Souvenirs cathodiques

La numérisation des collections complètes du journal 24 heures et  de l'ancienne Tribune (Le Matin d'aujourd'hui), et leur mise à disposition sur la toile m'ont permis de situer précisément, dans le temps, d'anciens souvenirs de télévision, puisque ces journaux imprimaient quotidiennement le programme TV. Lundi 15 octobre 1973, il y a donc juste quarante ans, dans l'après-midi, j'avais regardé avec ma mère un film de 1949, diffusé par la première chaîne française. Ce devait être le premier jour des vacances d'automne, puisque j'étais à la maison et non à l'école. Dans mon souvenir, mon père est absent. Peut-être à l'hôpital. Peut-être à la pêche. Peut-être au café... Le film s'appelait Nous avons gagné ce soir. Sa noirceur m'avait marqué. L'histoire d'un boxeur, éternel perdant. Mais persévérant,  il finit par gagner un combat, dans des circonstances troubles toutefois. Je me souviens de la fin du film, sinistre, du boxeur au destin brisé soutenu par sa femme, protectrice mais vaguement castratrice également, me semble-t-il. Ils vivent dans une chambre d'hôtel ou ils font leur popote, sur un réchaud... Ensuite, et le programme TV le confirme, les émissions se sont interrompues jusqu'en début de soirée.
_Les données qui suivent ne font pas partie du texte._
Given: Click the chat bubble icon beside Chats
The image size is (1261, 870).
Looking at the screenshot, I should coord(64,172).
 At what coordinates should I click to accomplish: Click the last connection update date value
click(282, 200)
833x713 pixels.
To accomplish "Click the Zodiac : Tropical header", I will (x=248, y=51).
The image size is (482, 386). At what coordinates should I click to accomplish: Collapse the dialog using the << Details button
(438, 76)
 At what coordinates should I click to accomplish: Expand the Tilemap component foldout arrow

J'ai le vague souvenir d'avoir été brièvement fasciné par l'enchevêtrement d'ellipses sur un fond sombre et étoilé – l'habillage graphique de l'ORTF qui signalait le début et la fin des programmes. Puis ma mère a dû me demander d'éteindre la poste. Reste que la vision de ce film a conditionné, je crois, ma représentation des villes américaines, ma perception de l'injustice et de la violence humaine.

Quelques mois plus tard, au moment des fêtes, nous avons regardé le film Tom Pouce (1958). Je suis presque sûr que mon père était à la maison, cet après-midi-là. C'était une histoire d'emblée amusante: un couple plutôt âgé et qui ne peut avoir d'enfant reçoit, par magie, un fils. Mais il a la taille d'un pouce. Cette étonnante famille vit ensuite diverses péripéties. Je n'ai gardé aucun souvenir de ce conte, sauf un. Une mésaventure qui survient et qui veut que la mère de ce Tom Pouce soit, à un moment, condamnée à être fouettée en place publique, pour un délit qu'elle n'a pas commis.
Et quelques jours plus tard (le 2 janvier 1974, d'après les grilles imprimées), la Télévision suisse romande avait diffusé un hors série du Manège enchanté: Pollux et le chat bleu. De ces trois souvenirs, c'est le plus précis. Nous étions à Cossonay cet après-midi-là, de retour d'une promenade avec le Pépé, il me semble. Tout à coup je me retrouve face au téléviseur, près du fourneau à mazout qui ronronne, mon attention totalement captée par l'écran du poste de la marque Novak, sur lequel se déroule ce conte cruel, d'autant plus sordide que j'y retrouve, comme piégés, les personnages et les décors de l'inoffensif et quotidien Manège enchanté. Mon souvenir est que, dans le dédale d'un château, le chien Pollux poursuit une sorte de parcours initiatique avec, à ses trousses, un robot lanceur de couteaux prêt à le zigouiller au moindre faux pas. Je suis pétrifié devant ce spectacle, imperméable à tout ce qui m'entoure, quasi terrorisé. Quand le sortilège prend fin, la nuit est tombée.

Ce sont, en fait, trois souvenirs de violence télévisuelle. Cela dit, je trouve curieux de n'avoir gardé de Tom Pouce qu'un souvenir vraisemblablement peu représentatif de ce film (que les sites présentent comme une comédie musicale plutôt enjouée et colorée). Mais au fond, je sais bien pourquoi je n'ai retenu que ce détail.

Je comprends aussi ce qui me fascine dans la consultation de ces anciens programmes TV. Ils me certifient que je n'ai pas rêvé; que mes souvenirs en sont réellement, qu'il ne s'agit pas de songes, ou d'images que je pourrais avoir refabriquées. Grâce à ces pages, je peux dater, à l'heure près, une chose qui m'est arrivée à cette période. Cela dissipe l'impression de flou, d'irréalité qui entoure cette époque charnière de ma vie.